しかし今改めてこのジャンルに耳を傾けてみると、思いのほか心地よさを感じるで
はないか。厭味のようなものは全く感じられない。純粋さが新鮮ですらある。

 このジャンル、先達には「日本のジョーン・バエズ」こと森山良子がおり、彼女の
存在が誠に印象的だ。しかしこのカレッジフォークの世界には、やまがたすみこの
愛らしい、澄んだ歌声もまた実に似つかわしい。彼女の歌唱法は、まさに正統派の
それである。口を大きく開けてハッキリと発声する。過剰な技術による余計な装飾
を極力排除した歌い方。学校で先生から教わった、まさにその歌い方を具現化して
いるようでもある。
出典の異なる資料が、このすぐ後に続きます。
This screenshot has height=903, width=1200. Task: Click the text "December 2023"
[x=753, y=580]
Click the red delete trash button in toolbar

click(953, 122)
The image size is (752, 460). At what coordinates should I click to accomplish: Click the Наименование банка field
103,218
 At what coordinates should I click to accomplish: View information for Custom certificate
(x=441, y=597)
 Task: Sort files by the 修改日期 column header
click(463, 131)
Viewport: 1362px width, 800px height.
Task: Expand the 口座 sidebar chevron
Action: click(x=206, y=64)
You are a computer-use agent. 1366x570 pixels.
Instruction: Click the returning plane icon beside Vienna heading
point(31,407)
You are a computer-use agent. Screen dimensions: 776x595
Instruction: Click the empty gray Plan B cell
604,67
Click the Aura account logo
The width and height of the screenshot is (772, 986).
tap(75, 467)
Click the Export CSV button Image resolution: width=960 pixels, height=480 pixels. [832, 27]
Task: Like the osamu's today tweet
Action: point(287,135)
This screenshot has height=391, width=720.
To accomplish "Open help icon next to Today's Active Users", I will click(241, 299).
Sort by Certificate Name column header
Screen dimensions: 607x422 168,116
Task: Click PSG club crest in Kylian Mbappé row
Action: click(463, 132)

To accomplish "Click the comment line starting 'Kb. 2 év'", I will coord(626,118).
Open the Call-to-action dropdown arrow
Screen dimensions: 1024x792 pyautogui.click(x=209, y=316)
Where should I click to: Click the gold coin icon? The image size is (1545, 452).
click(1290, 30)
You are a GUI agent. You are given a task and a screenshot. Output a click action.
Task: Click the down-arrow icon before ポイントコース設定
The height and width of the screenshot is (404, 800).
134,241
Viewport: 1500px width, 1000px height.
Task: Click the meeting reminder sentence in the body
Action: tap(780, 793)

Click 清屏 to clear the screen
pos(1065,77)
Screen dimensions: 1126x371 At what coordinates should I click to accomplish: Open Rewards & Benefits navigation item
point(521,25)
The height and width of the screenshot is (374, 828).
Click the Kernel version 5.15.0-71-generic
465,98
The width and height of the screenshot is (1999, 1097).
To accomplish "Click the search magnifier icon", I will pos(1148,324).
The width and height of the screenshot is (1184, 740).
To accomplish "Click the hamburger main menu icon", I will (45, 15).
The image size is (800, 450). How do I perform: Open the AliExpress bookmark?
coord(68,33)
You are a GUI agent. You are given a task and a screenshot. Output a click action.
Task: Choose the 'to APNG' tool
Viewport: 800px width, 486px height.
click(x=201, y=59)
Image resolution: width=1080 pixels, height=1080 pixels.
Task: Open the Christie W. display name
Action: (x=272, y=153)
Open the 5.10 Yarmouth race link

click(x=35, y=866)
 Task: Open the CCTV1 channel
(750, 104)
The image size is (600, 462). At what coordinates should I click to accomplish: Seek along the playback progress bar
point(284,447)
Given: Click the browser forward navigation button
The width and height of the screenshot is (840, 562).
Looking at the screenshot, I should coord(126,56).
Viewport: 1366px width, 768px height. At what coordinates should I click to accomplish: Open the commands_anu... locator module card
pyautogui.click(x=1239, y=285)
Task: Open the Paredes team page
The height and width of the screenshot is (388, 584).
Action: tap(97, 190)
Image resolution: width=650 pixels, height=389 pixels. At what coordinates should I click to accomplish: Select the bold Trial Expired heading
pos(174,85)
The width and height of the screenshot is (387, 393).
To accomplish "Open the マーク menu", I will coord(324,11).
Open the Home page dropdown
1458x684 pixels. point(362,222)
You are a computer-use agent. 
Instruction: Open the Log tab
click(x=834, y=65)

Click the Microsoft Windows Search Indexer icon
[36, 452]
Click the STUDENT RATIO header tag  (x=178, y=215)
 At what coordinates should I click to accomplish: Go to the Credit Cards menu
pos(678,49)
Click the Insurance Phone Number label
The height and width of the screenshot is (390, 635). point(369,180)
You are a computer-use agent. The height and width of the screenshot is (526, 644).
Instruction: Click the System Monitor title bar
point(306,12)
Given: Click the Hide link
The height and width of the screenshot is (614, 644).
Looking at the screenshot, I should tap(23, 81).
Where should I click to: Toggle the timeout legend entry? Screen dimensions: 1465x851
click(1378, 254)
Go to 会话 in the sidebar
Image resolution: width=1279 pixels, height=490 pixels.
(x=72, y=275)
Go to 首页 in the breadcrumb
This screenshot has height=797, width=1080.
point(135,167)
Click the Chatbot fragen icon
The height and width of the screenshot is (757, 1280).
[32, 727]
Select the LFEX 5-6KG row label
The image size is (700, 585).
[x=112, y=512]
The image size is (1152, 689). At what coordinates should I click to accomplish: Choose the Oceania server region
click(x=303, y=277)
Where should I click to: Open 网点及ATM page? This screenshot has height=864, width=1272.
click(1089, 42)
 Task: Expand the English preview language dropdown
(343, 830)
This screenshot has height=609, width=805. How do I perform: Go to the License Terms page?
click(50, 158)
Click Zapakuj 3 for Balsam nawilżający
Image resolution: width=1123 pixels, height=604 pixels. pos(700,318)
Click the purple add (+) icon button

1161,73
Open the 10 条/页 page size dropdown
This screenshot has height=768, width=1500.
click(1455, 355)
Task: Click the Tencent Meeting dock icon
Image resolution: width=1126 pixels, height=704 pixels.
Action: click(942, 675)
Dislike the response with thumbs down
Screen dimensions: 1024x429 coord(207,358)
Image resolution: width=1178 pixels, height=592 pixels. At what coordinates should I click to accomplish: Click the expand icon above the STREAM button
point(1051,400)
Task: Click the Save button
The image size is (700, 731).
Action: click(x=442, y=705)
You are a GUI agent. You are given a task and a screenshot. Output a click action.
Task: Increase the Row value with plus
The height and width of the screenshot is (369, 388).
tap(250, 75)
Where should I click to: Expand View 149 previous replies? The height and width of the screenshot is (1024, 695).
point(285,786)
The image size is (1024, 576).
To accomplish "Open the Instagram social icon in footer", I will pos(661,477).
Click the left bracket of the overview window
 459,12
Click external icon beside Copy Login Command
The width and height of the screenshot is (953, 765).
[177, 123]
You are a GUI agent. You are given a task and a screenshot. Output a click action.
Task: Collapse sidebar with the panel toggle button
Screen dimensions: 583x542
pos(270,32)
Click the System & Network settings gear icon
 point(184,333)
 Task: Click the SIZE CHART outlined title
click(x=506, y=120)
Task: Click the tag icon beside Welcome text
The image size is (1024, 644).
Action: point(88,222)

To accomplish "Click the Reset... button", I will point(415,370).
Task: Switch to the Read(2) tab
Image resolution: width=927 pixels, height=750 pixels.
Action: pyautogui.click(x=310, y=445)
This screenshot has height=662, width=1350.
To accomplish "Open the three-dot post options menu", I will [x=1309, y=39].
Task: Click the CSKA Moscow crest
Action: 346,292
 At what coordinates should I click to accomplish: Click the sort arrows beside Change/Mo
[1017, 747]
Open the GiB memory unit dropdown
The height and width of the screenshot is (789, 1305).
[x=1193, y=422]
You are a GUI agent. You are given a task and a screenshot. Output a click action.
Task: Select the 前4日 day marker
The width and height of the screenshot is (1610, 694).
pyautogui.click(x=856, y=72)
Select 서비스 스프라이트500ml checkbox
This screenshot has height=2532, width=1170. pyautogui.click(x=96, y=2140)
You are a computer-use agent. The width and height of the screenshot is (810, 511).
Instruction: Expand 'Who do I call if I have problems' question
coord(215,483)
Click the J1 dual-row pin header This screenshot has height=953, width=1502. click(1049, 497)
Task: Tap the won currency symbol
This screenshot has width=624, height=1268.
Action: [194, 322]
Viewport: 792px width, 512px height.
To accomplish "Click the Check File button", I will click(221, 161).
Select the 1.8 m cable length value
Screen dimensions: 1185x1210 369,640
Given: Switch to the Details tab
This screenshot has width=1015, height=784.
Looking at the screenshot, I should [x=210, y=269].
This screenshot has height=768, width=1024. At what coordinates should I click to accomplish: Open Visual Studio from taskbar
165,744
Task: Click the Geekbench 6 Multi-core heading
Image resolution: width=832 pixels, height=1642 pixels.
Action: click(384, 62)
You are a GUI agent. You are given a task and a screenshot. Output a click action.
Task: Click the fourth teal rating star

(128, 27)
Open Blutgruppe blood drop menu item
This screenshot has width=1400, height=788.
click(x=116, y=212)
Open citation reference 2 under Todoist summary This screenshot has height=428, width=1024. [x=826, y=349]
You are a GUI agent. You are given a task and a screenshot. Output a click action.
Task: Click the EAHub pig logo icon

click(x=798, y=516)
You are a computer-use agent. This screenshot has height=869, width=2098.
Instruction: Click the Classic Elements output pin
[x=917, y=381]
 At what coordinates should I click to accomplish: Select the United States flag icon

「歌のおねえさん的」とも換言出来ようか。

 いいではないか、彼女ならではのピュアな音楽世界が、その声によって紡ぎ出さ
れてゆく。こちらも一緒に歌いたくなる。そこは皆が友達になれる世界だ。

 しかし考えてみると、この歌唱法は早い話が「キッチリ」した歌い方だ。それは、
事によると鋭くなり過ぎるし、窮屈になってしまう。ところがどうだろう、彼女の歌に
度を越えた鋭さがあるだろうか?窮屈な印象を受けるだろうか?いや、その対極に
彼女は居る。この溢れ出る優しい感情はどうだ!真っ直ぐ正面からこちらを見つめ
てくれているような誠実で真摯なメッセージが、聴く者をドキリとさせる。彼女に魅
了される瞬間だ。
 また見事なことに、彼女の歌声は澄んでいながらも帯気音(息の漏れる音)を多
分に含んでいるために、キッチリ仕上げながらもふんわりとやわらかい印象を与え
る結果となっており、魅力を醸す効果を更に高めているのである。

 なお、自身のオリジナルである「風に吹かれて行こう」「あの人が好きなのに」は、
当時アルバムに先駆けてシングル発売されている。
日本コロムビアは、実に良心的なアーティストを世に送り出したものである。
 思うに、現在の音楽市場にあっては、こういった「正統派」シンガーの需要が非常
に少な過ぎる。
残された仕事場は、例えば童謡、あるいはNHK教育テレビジョン、これくらいか。

 どうやら「基本的」であることイコール「無個性」との解釈がまかり通っているようだ
が、「基本の王道」を行くことがいかに個性的なことか、彼女の歌声から今こそ気付
く時ではあるまいか。「価値観の多様性」を叫ぶ現代なら、なおのことである。